▶ **TEXT PASSAGE**
To encourage home ownership, the federal government gives you a tax break when you sell your home so that you can more easily purchase your next home. Normally, when you buy an asset and later sell it for a profit, you have what is called a capital gain, and this capital gain is taxable. But with homes, you get a capital gain exclusion, meaning a certain amount of the gain is excluded from taxes.

Things To Know

  • A certain amount of your gain is excluded from taxes.
  • You must meet certain rules of use in order to qualify.

Currently, you may exclude up to $250,000 of your capital gain from tax. If you are a married couple filing your taxes jointly, you can shelter up to $500,000. If you are an unmarried couple who owns a home jointly and each of you meets the use test described below, you each can exclude up to $250,000.

The use test

There are rules you must meet, though. If you want to qualify for the entire exclusion, you must have owned and lived in your home for an aggregate total of at least two years of the five years before the sale. The two years do not need to be consecutive.

You can use this rule to exclude your profit each time you sell your home. Generally, you can claim this exclusion only once every two years.

Business use or rental of your home

You may qualify for an exclusion if you used your home for business or to produce rental income if you meet the ownership and use tests.

Getting a partial capital gains exclusion

If you are not eligible for the full capital gains exclusion, you may be eligible for a partial exclusion. This can happen if the reason for selling your home was due to a change in workplace location, a health-related issue, or an unforeseeable event.

IRS publication 523 discusses home selling issues in more detail, including examples for a variety of situations.

▶ **DIRECTIVE 1**
Decide whether each statement agrees with the passage on the home sale tax exclusion, answering yes or no and quoting the deciding words: (a) A married couple filing jointly can shelter up to $500,000 of gain. (b) The two years of ownership and use must be consecutive. (c) The exclusion can generally be claimed every year.
▶ **DIRECTIVE 2**
Rewrite the part of the passage on the home sale tax exclusion starting with "Business use or" and going on through "variety of situations.", substituting "unexpected" for "unforeseeable".
The records have no connection to the passage on the home sale tax exclusion.

▶ **DATA LISTING**
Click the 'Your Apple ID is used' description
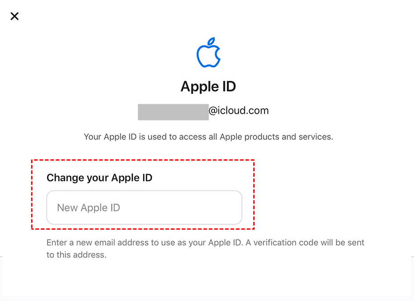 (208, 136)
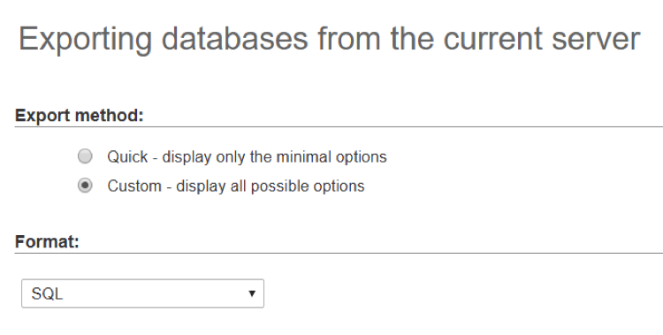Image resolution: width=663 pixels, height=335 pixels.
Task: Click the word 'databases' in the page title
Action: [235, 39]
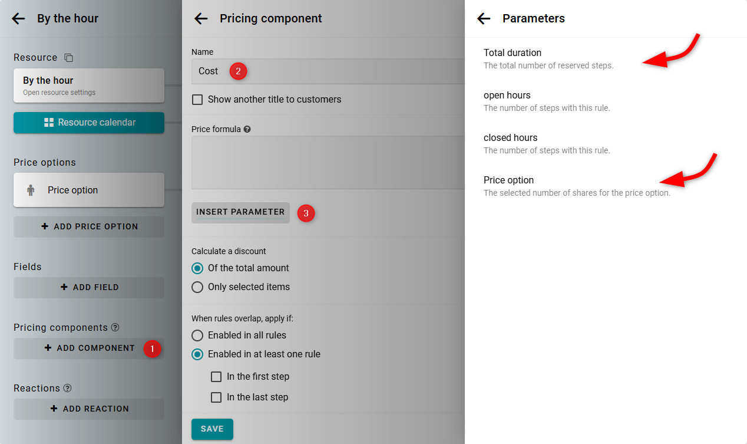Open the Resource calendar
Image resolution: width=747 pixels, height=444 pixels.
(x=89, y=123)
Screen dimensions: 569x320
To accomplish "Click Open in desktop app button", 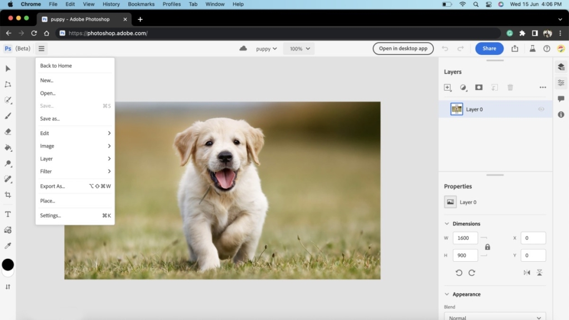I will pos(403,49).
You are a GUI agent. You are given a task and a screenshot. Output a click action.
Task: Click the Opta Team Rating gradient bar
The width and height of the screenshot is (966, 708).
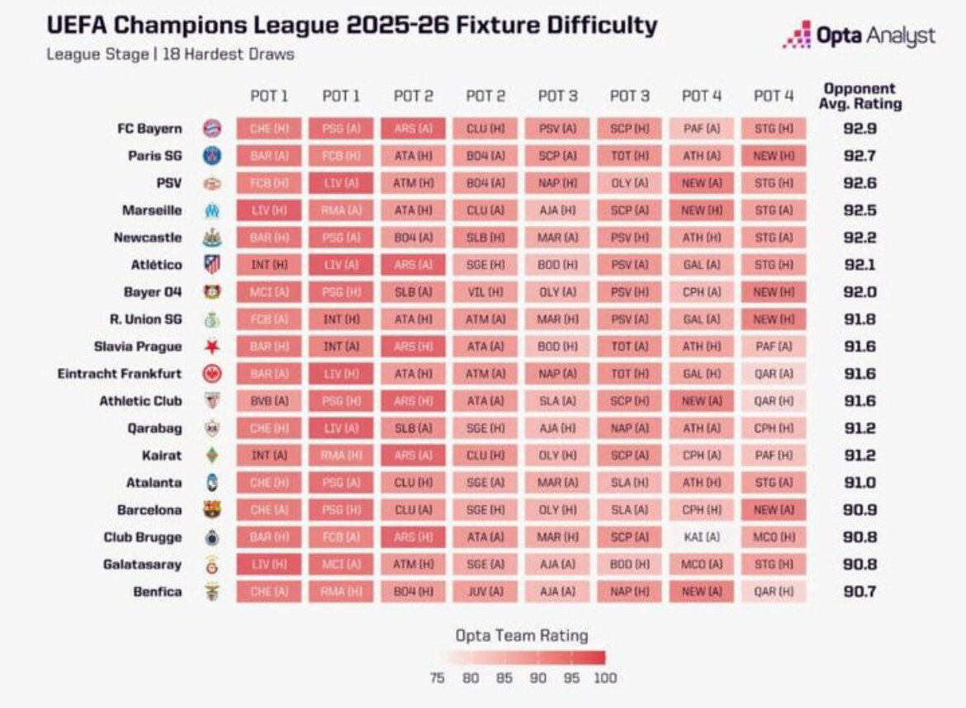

▶ **CORRECT RESPONSE 1**
(a) Yes: "If you are a married couple filing your taxes jointly, you can shelter up to $500,000."
(b) No: "The two years do not need to be consecutive."
(c) No: "Generally, you can claim this exclusion only once every two years."

▶ **CORRECT RESPONSE 2**
Business use or rental of your home

You may qualify for an exclusion if you used your home for business or to produce rental income if you meet the ownership and use tests.

Getting a partial capital gains exclusion

If you are not eligible for the full capital gains exclusion, you may be eligible for a partial exclusion. This can happen if the reason for selling your home was due to a change in workplace location, a health-related issue, or an unexpected event.

IRS publication 523 discusses home selling issues in more detail, including examples for a variety of situations.